SINGING

As long as I can remember my family sang  four-part harmony. I, being the baby, sang the lead.  My sister sang the tenor part.  Daddy sang the bass part, mostly because his voice was the deepest; and my brother sang the baritone.  He called it what was left.

We usually sang at all the revivals at our Baptist Church and, of course, at the annual singing convention held each year at different churches throughout the County Ministerial Association.

Daddy would inquire as to when and where the convention was to be held, and we would practice every night after supper up until the date that the event was to take place.  By the time that Sunday rolled around, I was so tired of “He will set your fields on fire” that I wanted to cuss.  Of course, I had better sense than to risk the wrath of Daddy by complaining.

When we each had become proficient enough with our part to suit Daddy on that particular hymn, we were expected to be as adept with “Precious Memories” or “In the Garden.” This practicing would go on until Daddy decided that we “had them ‘down pat.’

Even though times were hard, Daddy always managed to get us a new shirt or dress for the occasion because he didn’t want us to look too seedy. After being scrubbed good and dressed in our finery, we all loaded up in the Model A and headed for the church that was hosting the convention.

There were no programs at this affair because it was open to all singers or anyone that aspired to be one.  When we got there this time we found out that we were scheduled to sing after the Benson Trio. My brother started having a fit and complaining to Daddy that they “can’t carry a tune in a bucket.” Daddy figured that if they were indeed that bad, it would make us sound that much better, so we just sat there and endured.  We listened to quartets, duos, trios until they finally called our name and Daddy herded us to the front of the church where we stood, stiff and sweating, until Daddy gave us the Pitch. Then, as if everyone else had faded away, we began —

Precious memories —

How they linger —

How they ever flood my soul —

In the stillness —

Of the midnight —

Precious sacred scenes unfold.

We sang two more hymns and Daddy was pleased when they asked us to sing another one.  After we had exhausted our entire repertoire we went back to our seats and endured the rest of the service, and were thankful when the moderator called for his favorite congregational hymn, “The Unclouded Day.” That signaled the end of this year’s county-wide singing convention.

Years later my brother, sister and I worked together at the same business and we rode together.  As we rode the 21 miles we would sing hymns to the time of the windshield wipers.  The wipers on those cars were controlled by the vacuum of the engine.  Depressing the accelerator would make them slow down, or speed up if pressure was released on the accelerator.  Using the wipers as a Metronome, we reached the point that we could sing in time with them and not miss a beat.

My brother and I had read of folks being discovered, and we were confident that we were STARS, just waiting to shine. We contacted musicians and singers in our community who were interested in sharing stardom; and formed a country music band.

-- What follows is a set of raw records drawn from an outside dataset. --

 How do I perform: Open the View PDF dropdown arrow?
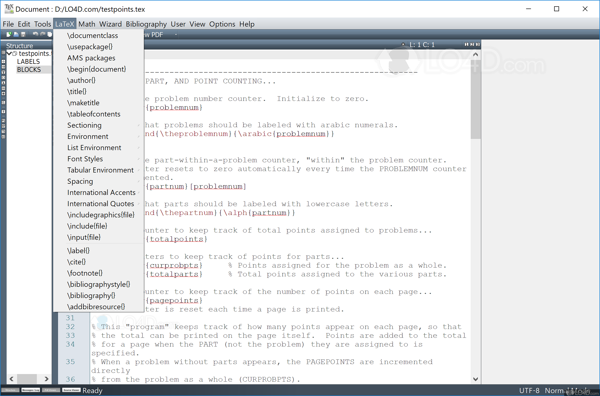tap(176, 35)
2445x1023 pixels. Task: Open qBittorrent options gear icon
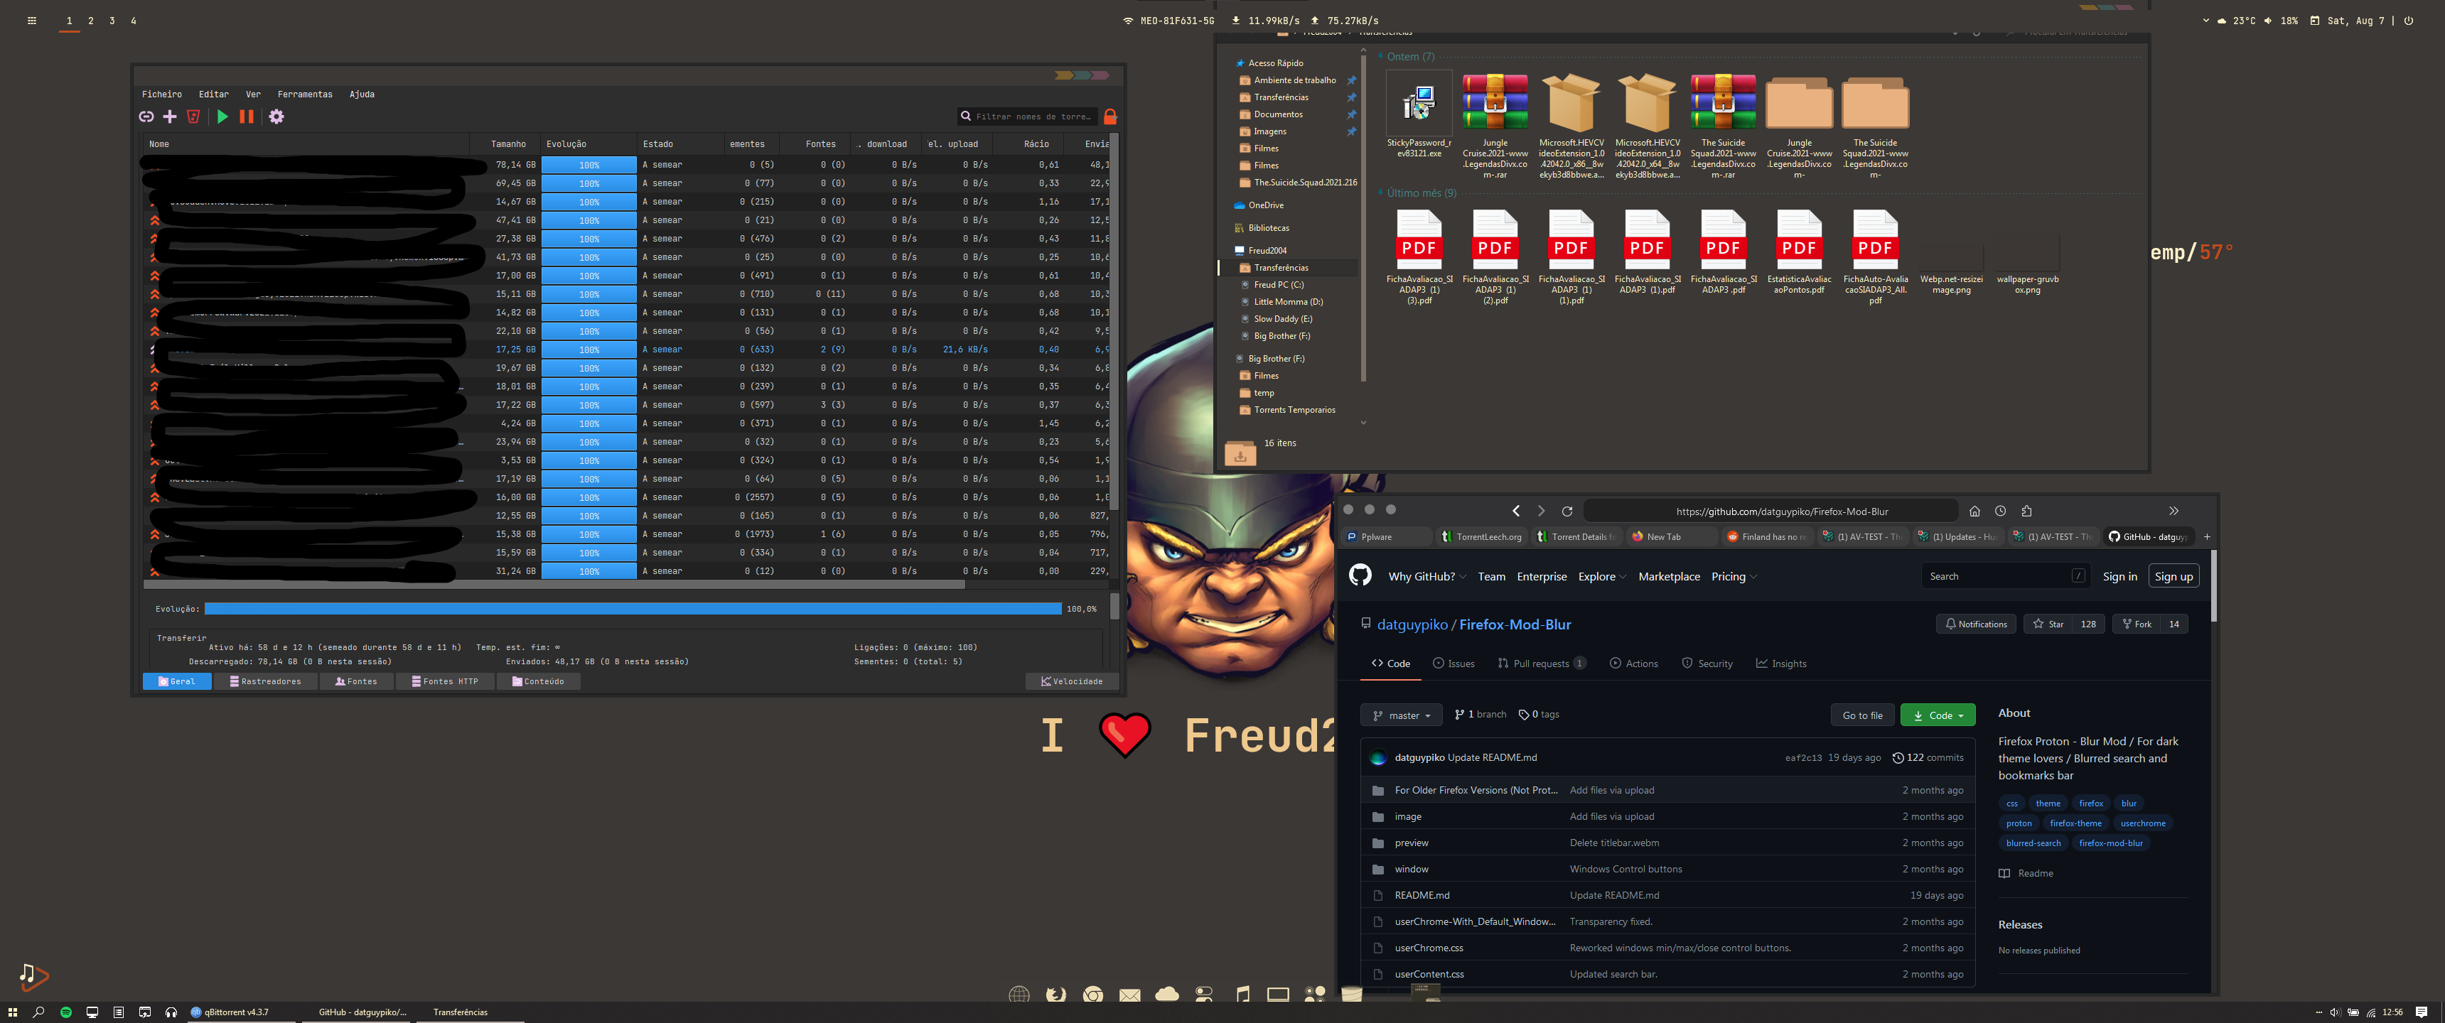tap(276, 117)
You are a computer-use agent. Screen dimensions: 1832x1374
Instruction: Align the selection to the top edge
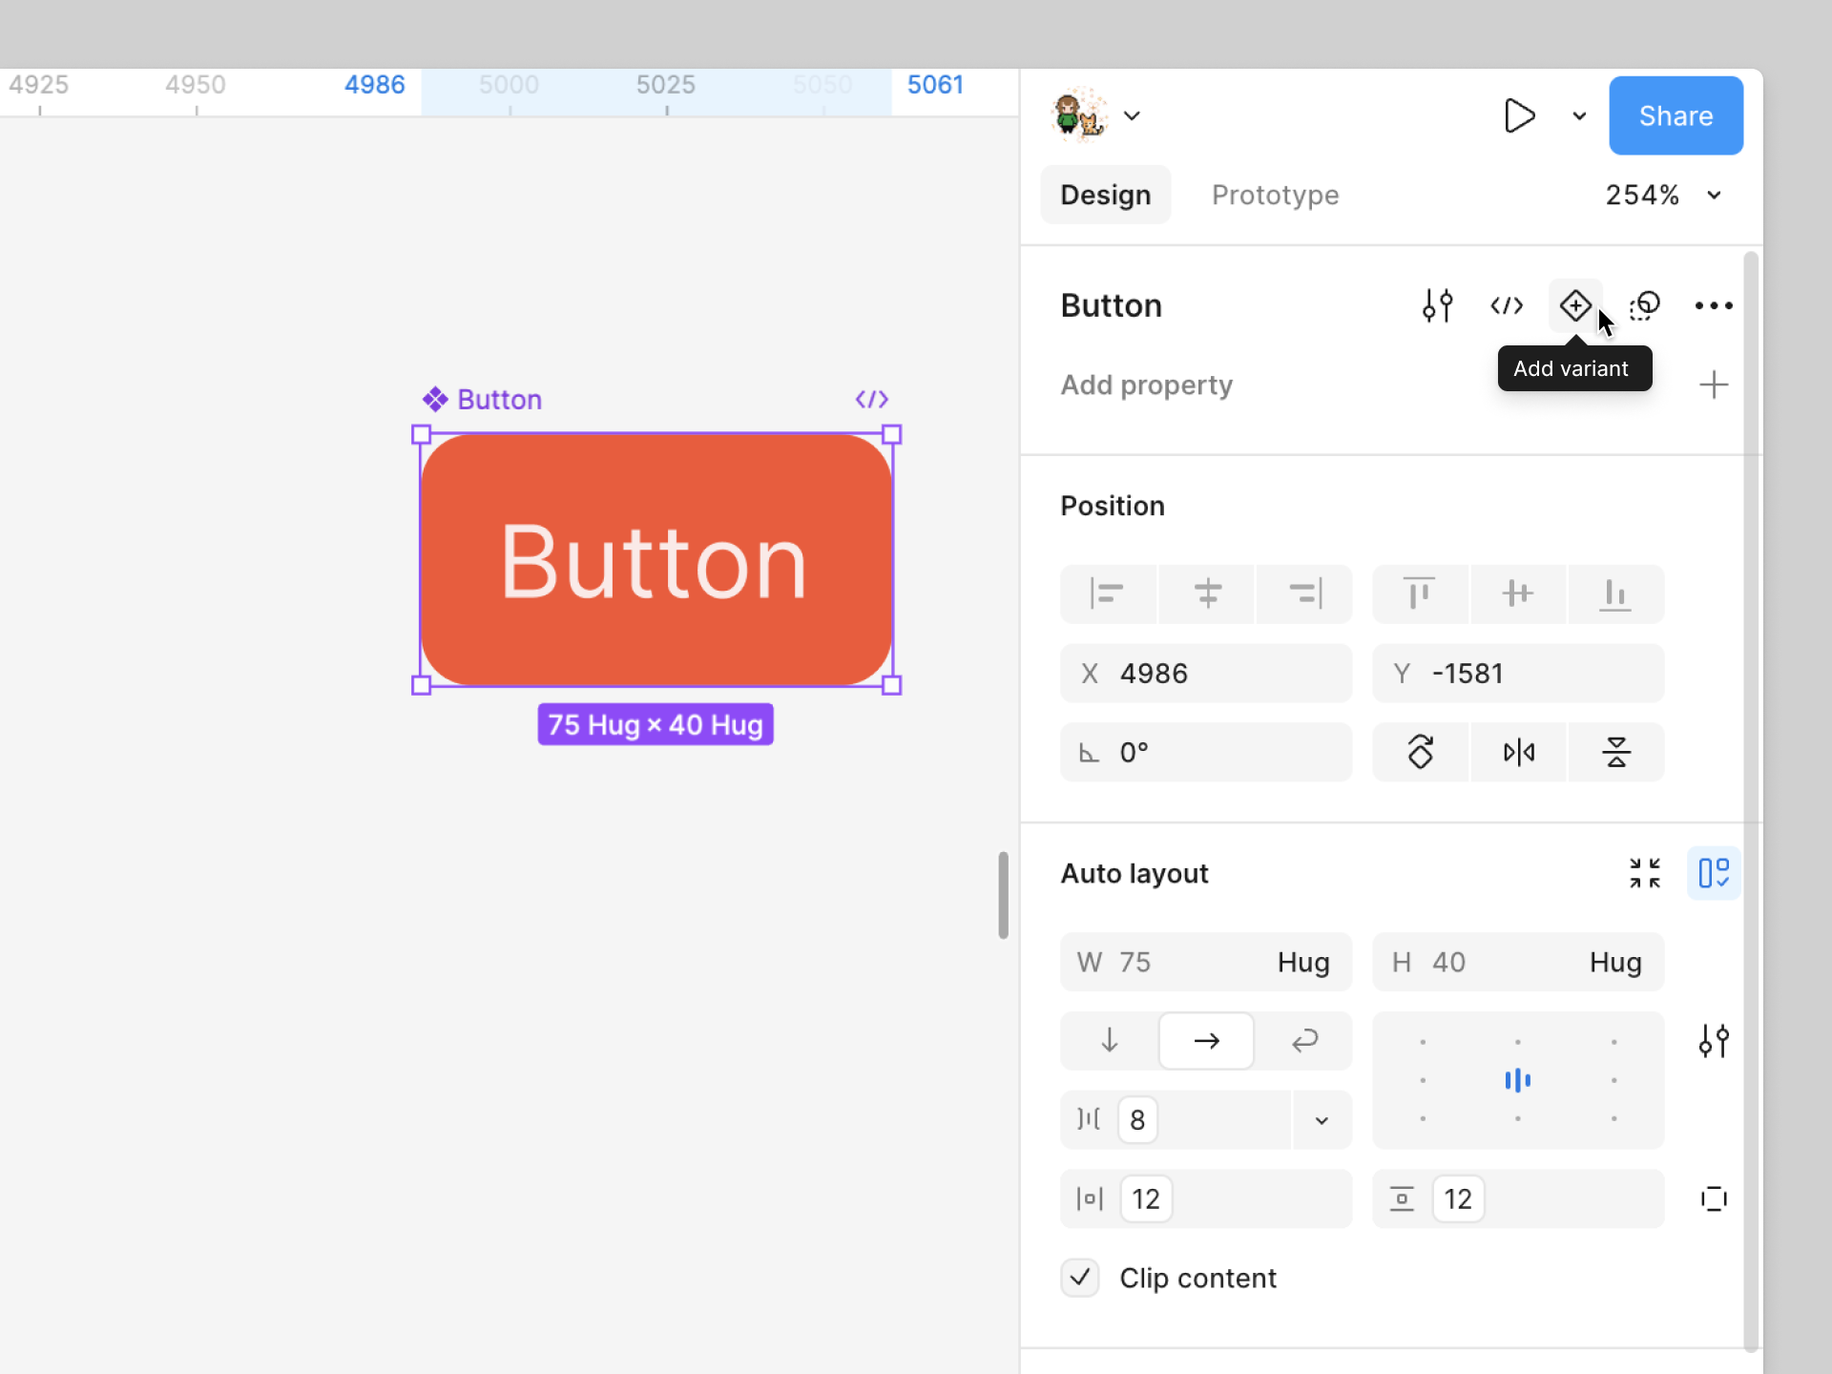tap(1419, 593)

We secured a 30-minute program on a local Radio Station at the ungodly hour of 6:30 A.M. on Saturday morning.  We played and sang the songs requested by the cards and letters received during the previous week.  Unlike Television of today, listeners to Radio were unable to witness our miserable attitudes at this early time of day.

We would play and sing songs dedicated to the folks that had written and requested them and assured everyone that we loved every minute of the time spent entertaining them.

The Radio staff announcer would then, praise some grocery store that chose to sponsor us, and would announce the next personal appearance of our group.  Eventually we all grew tired of these early hours on our off days and the traveling to different schools for appearances and elected to chart our lives back to some form of normalcy.  By agreeing to limit our picking and singing to jam sessions in the future, we all settled down to a less hectic lifestyle.

Although many members of the band are deceased, those of us who are still able to sit up and take nourishment, have fond memories of a time when the sounds of “Drifting and Dreaming” wafting through the speakers of a battery powered Radio, would announce another episode of would-be celebrities seeking stardom; “Brought to you by Hartsinger’s Stone Ground Corn Meal.”

Stardom alluded us, but we feel fortunate that we can look back upon a time when the strains of guitar music and / or the tight harmony of a quartet could entertain so many.

For this; we are thankful.

Demijon

“COUNTERFEITERS”   –   “Workers who put together kitchen counters.”   Dj.